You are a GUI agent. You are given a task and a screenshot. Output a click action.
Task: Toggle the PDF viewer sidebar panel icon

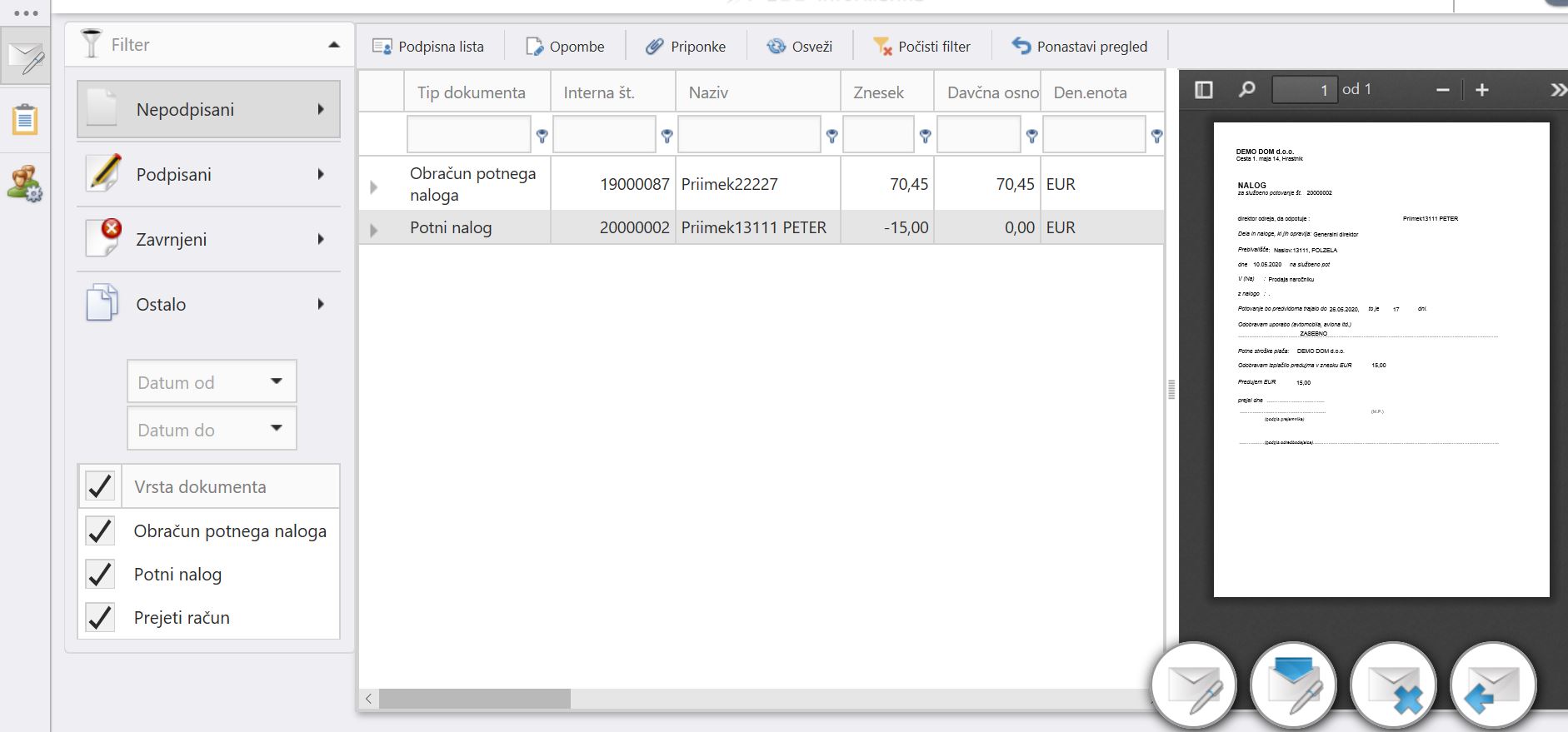[x=1203, y=89]
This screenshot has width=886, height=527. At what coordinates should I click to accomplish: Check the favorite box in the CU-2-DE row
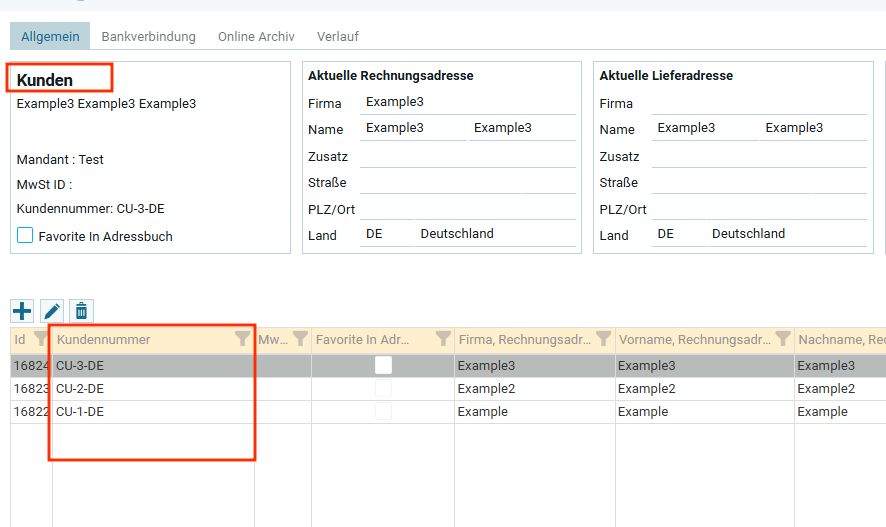pos(383,389)
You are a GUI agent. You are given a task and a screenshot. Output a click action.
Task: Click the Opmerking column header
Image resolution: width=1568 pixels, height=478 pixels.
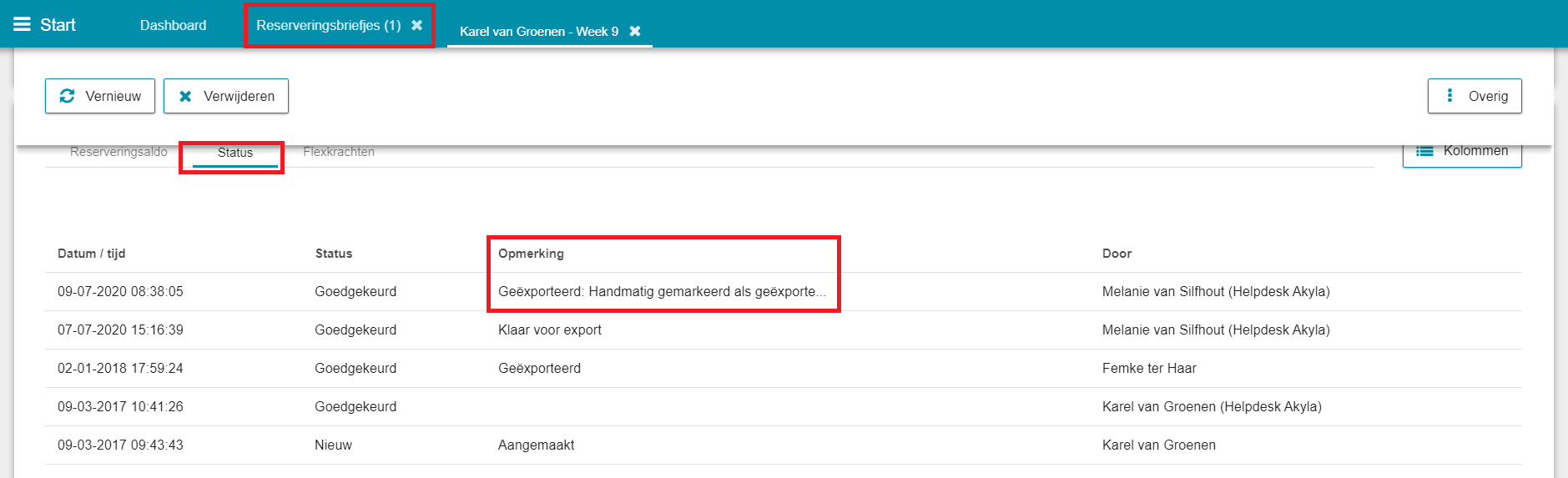(531, 253)
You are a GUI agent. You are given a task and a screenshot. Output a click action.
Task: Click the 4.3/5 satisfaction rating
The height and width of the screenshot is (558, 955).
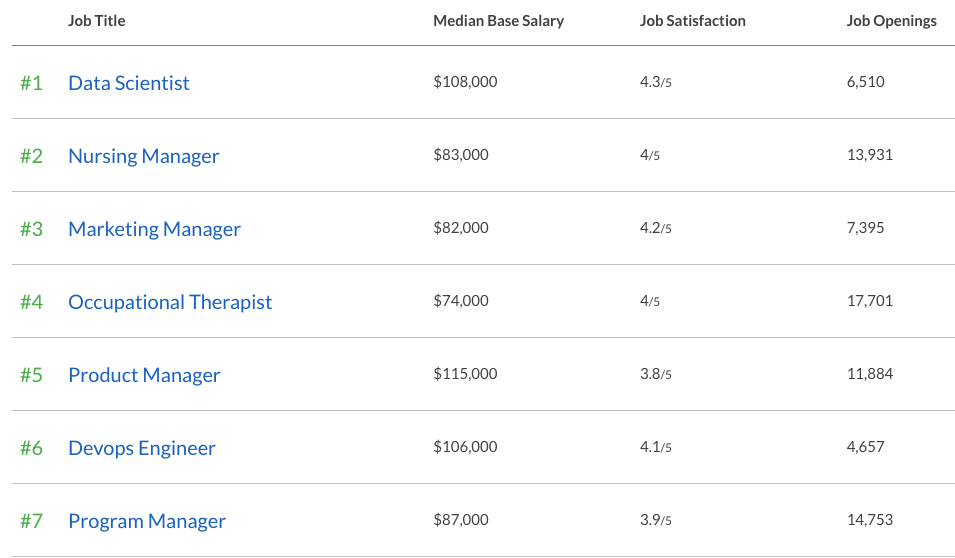pos(655,82)
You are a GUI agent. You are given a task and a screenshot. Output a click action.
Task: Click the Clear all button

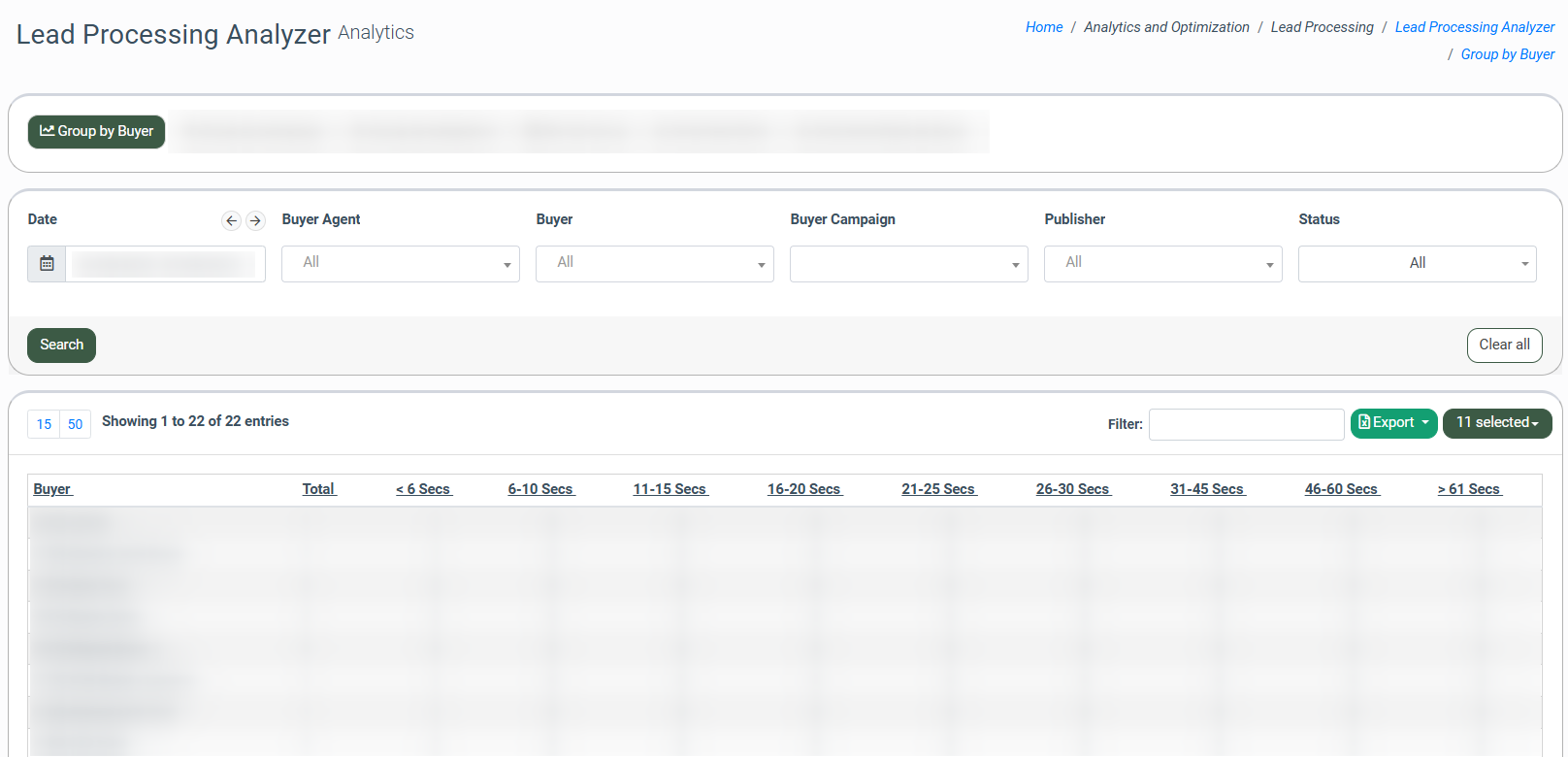(x=1504, y=346)
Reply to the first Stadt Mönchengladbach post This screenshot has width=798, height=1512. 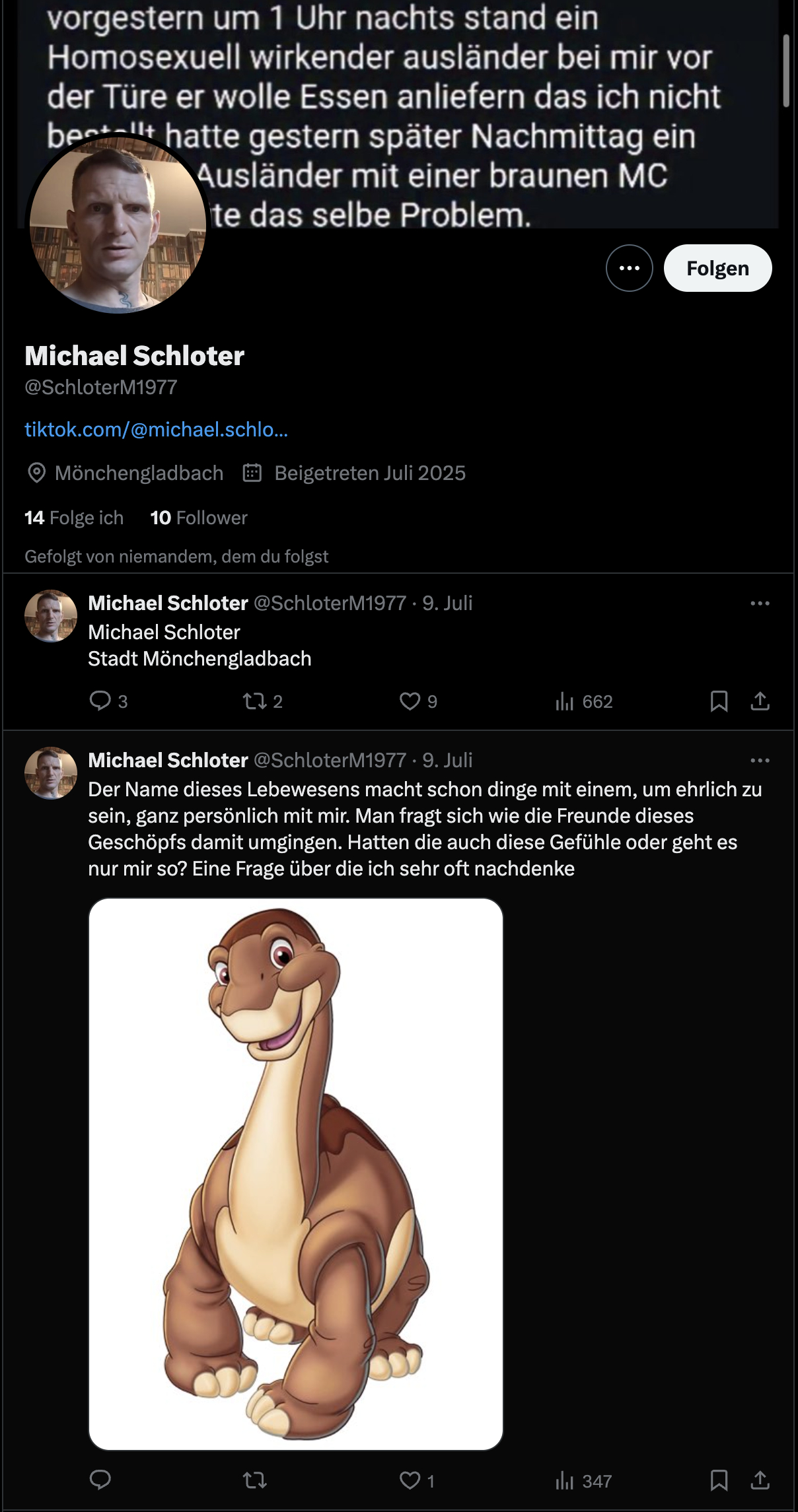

#### Exercise details:
Every line from the one containing "Task: Click the Opmerking column header" through the last line of the records is to be reproduced exactly, with pictures left out and nothing else given.

#### Response to the task:
Task: Click the Opmerking column header
Image resolution: width=1568 pixels, height=478 pixels.
(531, 253)
You are a GUI agent. You are given a task and a screenshot. Output a click action.
Task: Click the 4.3/5 satisfaction rating
The height and width of the screenshot is (558, 955).
pos(655,82)
You are a GUI agent. You are given a task and a screenshot. Output a click action.
Task: Click the Clear all button

(x=1504, y=346)
Reply to the first Stadt Mönchengladbach post This screenshot has width=798, height=1512. 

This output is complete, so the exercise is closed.